Entries excerpted from a collection

▼▼▼

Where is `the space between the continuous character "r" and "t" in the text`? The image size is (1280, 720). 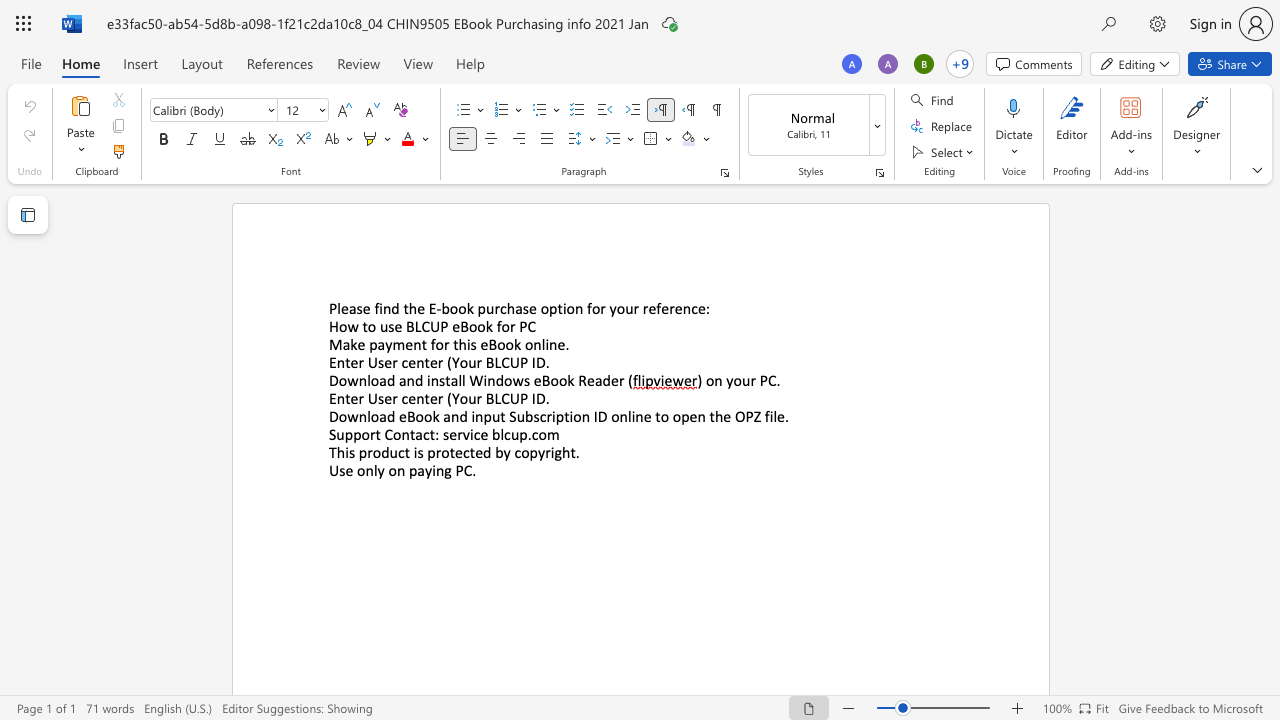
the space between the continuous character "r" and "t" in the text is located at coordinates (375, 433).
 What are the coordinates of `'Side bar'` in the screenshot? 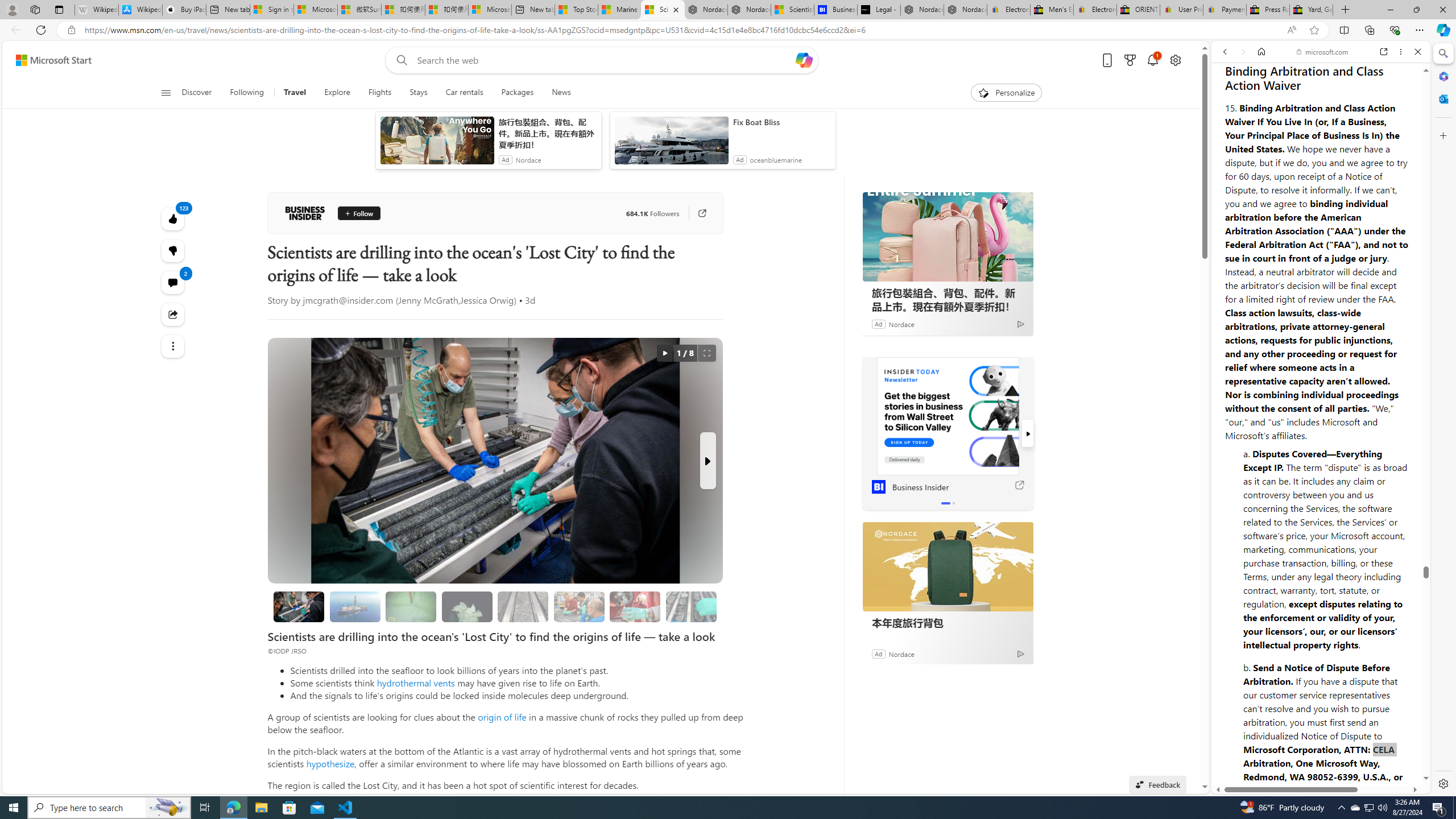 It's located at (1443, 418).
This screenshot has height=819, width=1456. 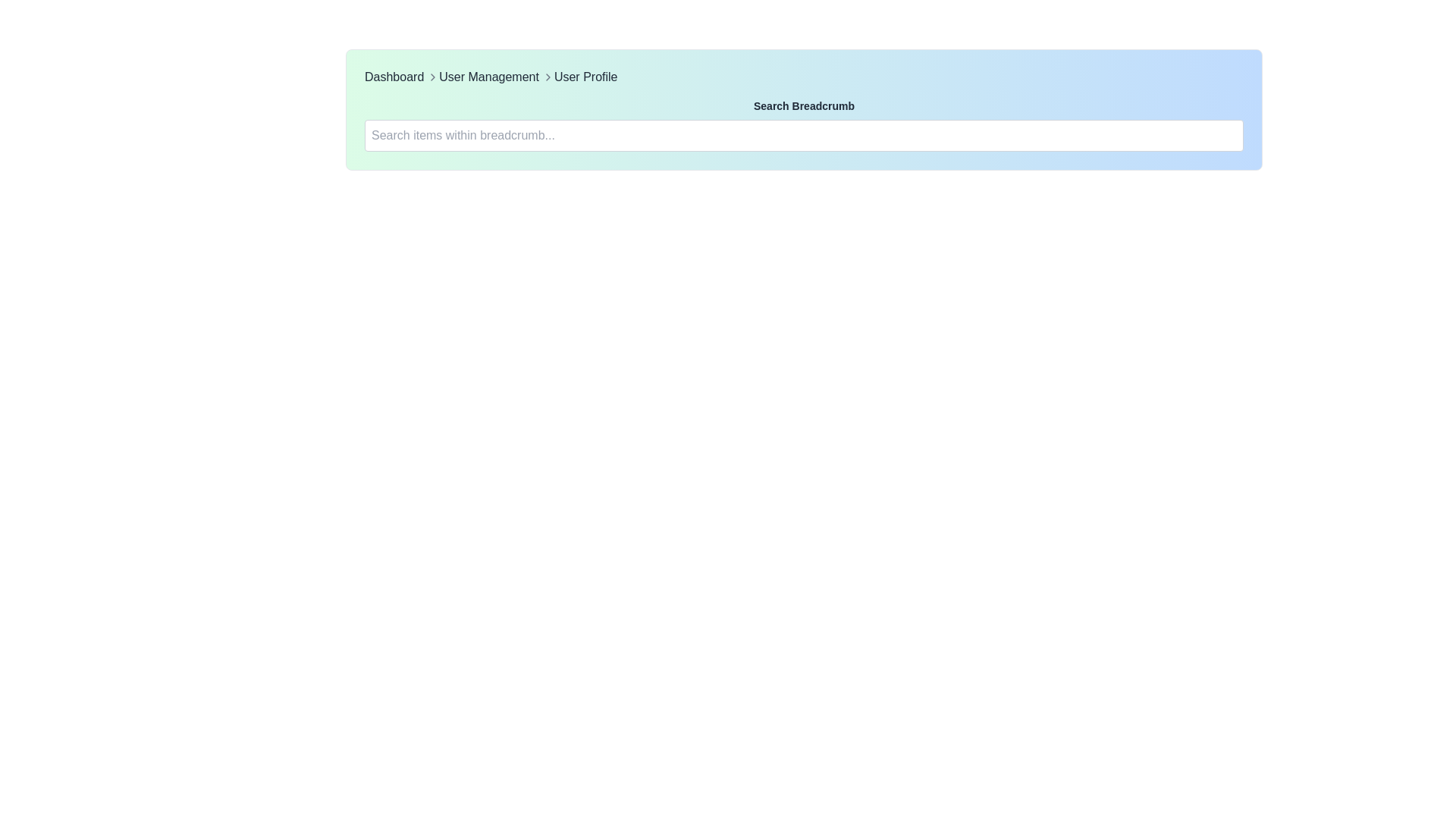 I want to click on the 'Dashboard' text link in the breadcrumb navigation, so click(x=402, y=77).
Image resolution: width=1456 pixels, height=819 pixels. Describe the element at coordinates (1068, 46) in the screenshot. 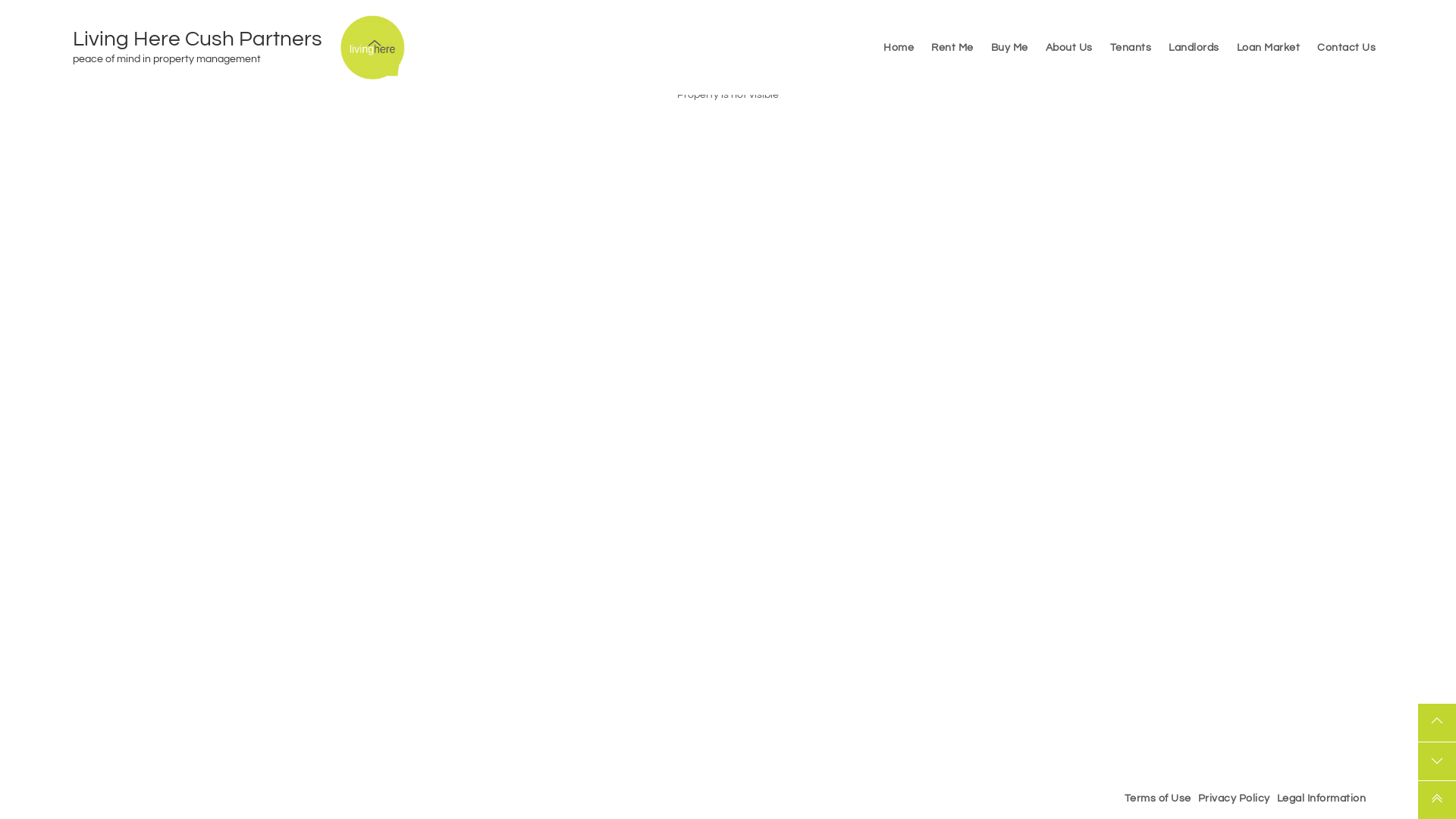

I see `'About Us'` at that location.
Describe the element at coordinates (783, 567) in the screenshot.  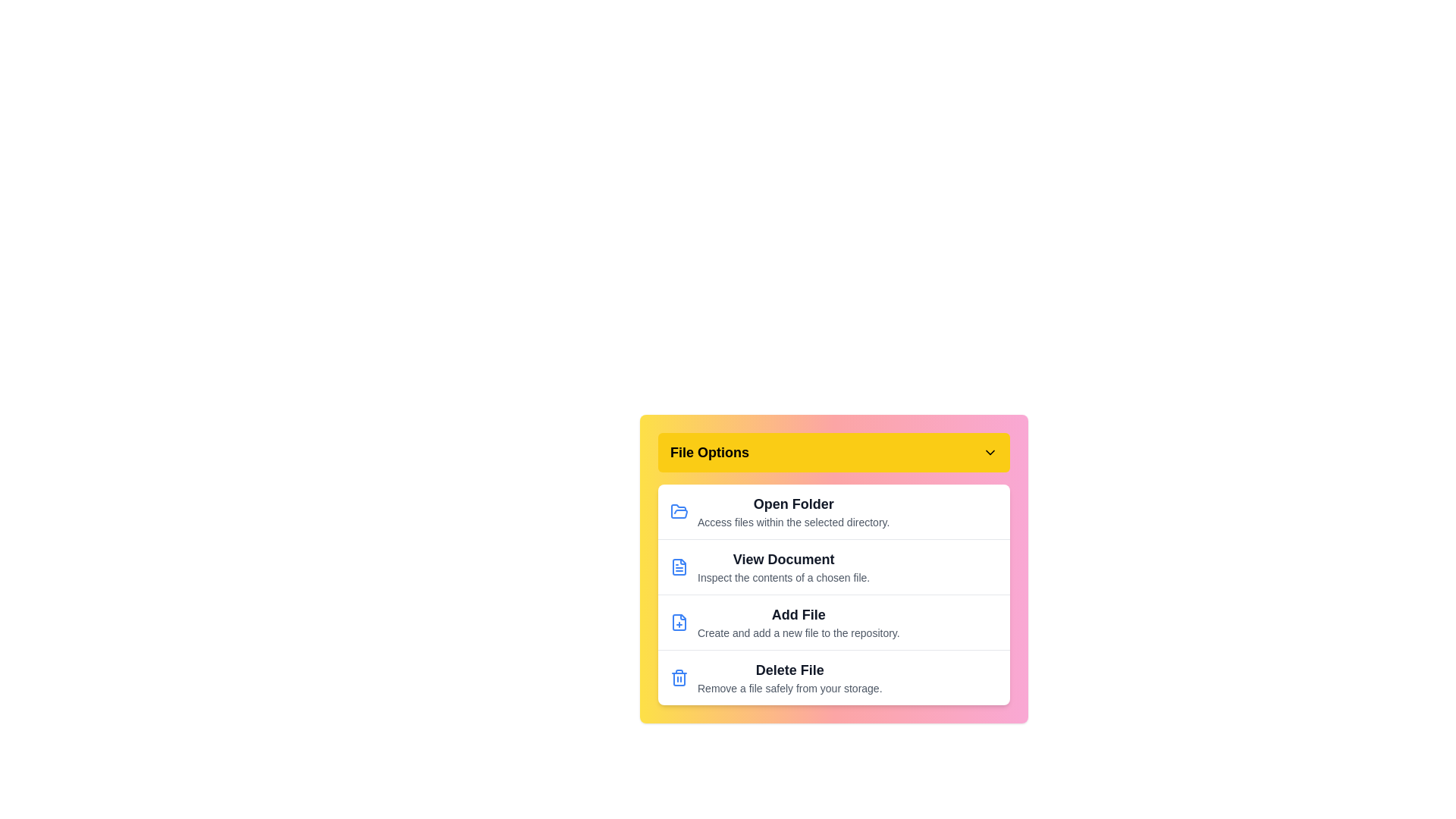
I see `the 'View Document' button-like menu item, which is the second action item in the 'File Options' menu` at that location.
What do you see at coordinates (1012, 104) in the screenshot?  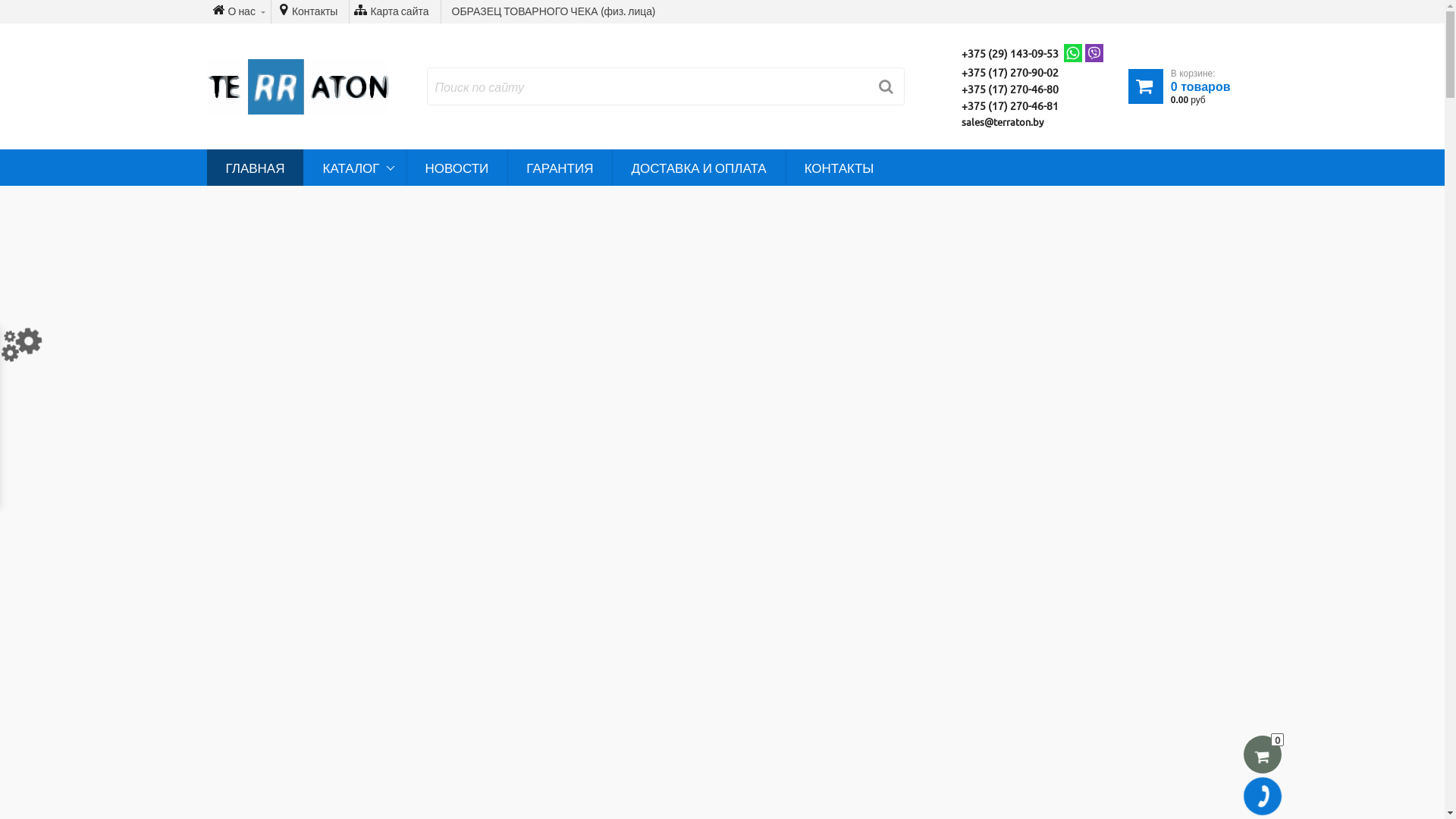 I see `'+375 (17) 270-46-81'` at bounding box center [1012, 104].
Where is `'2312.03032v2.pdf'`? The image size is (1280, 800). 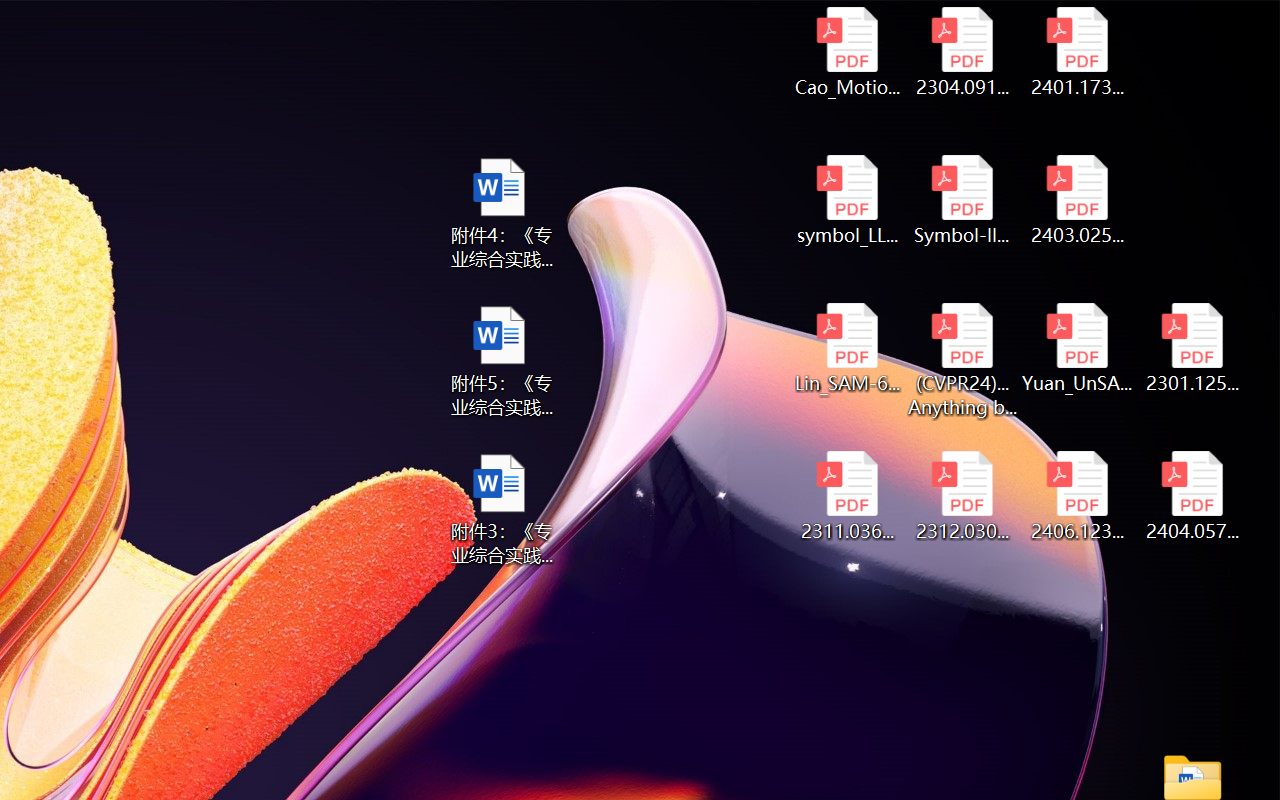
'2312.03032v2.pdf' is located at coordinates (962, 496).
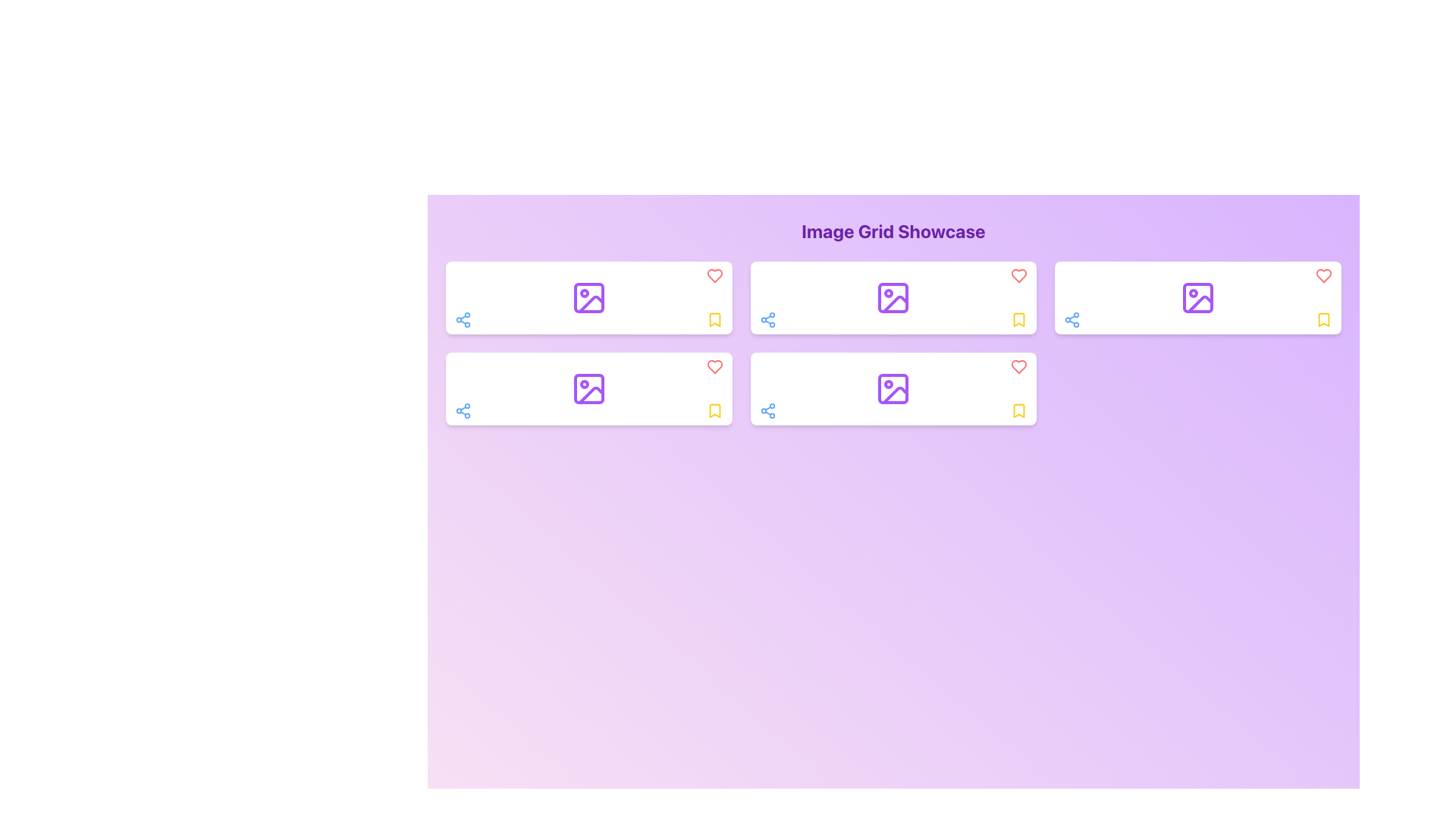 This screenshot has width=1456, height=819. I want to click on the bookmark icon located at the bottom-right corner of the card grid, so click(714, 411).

▲▲▲

[Exercise directions]
Reproduce the entries verbatim from the beginning through the line containing "coordinates (375, 433).", inclusive, and leave out the pictures.

[Expected answer]
Where is `the space between the continuous character "r" and "t" in the text`? The image size is (1280, 720). 
the space between the continuous character "r" and "t" in the text is located at coordinates (375, 433).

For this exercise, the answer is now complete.